(Saved data entries)
BEGIN

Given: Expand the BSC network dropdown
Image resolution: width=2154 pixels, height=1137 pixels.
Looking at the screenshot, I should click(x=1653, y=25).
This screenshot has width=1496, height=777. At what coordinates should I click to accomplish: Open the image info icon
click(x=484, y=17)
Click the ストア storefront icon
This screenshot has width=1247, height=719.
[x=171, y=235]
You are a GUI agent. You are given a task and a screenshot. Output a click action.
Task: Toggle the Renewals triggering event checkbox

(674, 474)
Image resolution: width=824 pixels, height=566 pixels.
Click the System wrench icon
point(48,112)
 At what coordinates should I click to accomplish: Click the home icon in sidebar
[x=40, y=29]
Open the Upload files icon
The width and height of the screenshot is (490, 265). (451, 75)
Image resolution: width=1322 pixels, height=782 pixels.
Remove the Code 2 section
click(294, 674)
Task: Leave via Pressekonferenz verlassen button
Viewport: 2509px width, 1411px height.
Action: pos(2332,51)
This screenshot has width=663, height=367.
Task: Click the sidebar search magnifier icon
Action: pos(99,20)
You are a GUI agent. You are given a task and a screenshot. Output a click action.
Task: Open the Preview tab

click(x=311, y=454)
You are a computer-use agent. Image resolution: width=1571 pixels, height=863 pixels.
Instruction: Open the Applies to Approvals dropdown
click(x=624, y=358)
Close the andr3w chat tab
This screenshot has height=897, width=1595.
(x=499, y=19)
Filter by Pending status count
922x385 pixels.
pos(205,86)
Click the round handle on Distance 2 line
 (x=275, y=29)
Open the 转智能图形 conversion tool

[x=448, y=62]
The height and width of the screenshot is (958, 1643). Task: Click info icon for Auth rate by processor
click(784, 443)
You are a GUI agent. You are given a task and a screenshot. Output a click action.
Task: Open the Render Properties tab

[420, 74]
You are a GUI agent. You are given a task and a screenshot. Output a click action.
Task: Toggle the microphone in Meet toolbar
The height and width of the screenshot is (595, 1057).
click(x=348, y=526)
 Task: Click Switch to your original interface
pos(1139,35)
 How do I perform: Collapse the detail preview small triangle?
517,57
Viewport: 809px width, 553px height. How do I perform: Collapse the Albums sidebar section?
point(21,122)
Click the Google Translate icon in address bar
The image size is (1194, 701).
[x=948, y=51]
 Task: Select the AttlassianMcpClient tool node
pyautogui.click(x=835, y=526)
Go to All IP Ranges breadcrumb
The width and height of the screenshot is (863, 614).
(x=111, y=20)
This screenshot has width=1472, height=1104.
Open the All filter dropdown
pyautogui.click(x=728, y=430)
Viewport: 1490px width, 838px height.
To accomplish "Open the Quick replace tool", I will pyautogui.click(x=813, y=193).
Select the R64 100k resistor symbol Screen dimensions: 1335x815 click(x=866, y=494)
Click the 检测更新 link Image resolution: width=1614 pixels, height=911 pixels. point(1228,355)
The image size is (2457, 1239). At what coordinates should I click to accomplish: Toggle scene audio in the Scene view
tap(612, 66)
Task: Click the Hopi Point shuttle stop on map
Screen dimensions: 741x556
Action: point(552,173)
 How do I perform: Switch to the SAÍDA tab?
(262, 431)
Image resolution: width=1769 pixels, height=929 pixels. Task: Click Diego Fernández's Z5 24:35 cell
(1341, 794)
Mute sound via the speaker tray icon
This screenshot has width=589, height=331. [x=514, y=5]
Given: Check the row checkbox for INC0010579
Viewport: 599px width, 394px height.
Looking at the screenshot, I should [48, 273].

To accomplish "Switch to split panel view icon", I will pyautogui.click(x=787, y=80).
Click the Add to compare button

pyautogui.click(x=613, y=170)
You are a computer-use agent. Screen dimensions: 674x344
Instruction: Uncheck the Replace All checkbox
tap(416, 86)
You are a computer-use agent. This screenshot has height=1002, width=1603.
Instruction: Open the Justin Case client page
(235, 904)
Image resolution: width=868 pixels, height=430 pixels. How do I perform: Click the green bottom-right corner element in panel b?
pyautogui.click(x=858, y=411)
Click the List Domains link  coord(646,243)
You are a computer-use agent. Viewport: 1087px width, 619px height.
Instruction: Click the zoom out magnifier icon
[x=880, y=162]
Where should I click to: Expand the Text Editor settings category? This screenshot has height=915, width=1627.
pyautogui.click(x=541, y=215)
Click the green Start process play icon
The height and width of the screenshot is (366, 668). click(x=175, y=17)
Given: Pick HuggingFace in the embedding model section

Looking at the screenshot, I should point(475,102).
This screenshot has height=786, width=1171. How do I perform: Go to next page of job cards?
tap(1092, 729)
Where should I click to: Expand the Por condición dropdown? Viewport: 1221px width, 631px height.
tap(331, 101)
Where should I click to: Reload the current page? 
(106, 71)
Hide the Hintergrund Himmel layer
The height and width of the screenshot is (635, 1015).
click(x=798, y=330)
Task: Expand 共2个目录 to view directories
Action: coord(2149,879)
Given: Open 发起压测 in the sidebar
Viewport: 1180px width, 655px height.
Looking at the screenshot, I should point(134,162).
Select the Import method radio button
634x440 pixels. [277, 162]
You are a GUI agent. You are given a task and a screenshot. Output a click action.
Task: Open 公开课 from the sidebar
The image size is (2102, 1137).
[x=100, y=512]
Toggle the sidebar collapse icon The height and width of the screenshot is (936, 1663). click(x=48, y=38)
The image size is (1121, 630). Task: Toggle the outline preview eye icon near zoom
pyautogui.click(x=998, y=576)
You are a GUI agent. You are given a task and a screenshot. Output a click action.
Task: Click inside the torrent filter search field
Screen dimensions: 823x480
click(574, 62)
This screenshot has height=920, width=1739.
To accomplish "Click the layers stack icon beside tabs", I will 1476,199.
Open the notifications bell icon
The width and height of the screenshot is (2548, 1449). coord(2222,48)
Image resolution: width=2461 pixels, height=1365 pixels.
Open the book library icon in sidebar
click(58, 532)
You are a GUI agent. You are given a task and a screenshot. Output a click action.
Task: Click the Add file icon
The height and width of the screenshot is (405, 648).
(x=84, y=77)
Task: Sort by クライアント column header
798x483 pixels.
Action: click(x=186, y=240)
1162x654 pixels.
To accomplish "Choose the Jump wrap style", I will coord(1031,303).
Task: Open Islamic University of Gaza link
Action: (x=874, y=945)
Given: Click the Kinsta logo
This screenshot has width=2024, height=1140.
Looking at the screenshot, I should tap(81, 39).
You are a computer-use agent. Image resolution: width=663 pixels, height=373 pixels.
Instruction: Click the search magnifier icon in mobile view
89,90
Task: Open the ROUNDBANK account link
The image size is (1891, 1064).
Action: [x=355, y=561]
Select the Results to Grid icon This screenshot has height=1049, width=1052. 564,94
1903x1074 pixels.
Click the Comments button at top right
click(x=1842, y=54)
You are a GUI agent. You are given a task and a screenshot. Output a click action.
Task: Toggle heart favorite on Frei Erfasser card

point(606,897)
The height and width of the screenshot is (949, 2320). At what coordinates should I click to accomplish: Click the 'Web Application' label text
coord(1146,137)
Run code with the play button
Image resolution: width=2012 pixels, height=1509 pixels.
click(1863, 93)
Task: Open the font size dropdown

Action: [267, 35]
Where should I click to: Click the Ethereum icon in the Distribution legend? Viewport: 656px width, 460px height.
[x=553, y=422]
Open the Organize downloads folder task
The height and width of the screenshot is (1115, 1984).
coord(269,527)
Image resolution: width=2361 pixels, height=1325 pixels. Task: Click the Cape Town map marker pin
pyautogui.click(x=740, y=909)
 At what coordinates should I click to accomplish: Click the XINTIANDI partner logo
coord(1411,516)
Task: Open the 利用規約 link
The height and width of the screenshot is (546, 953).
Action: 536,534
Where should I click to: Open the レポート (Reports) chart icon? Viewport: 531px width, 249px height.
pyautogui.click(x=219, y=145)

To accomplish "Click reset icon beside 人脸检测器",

END

### Work to complete
Find the line that contains "Task: Open the 利用規約 link". Copy it and every line after it to the end of the records, exactly, and nothing more.

### Written response
Task: Open the 利用規約 link
The height and width of the screenshot is (546, 953).
Action: 536,534
Where should I click to: Open the レポート (Reports) chart icon? Viewport: 531px width, 249px height.
pyautogui.click(x=219, y=145)

To accomplish "Click reset icon beside 人脸检测器",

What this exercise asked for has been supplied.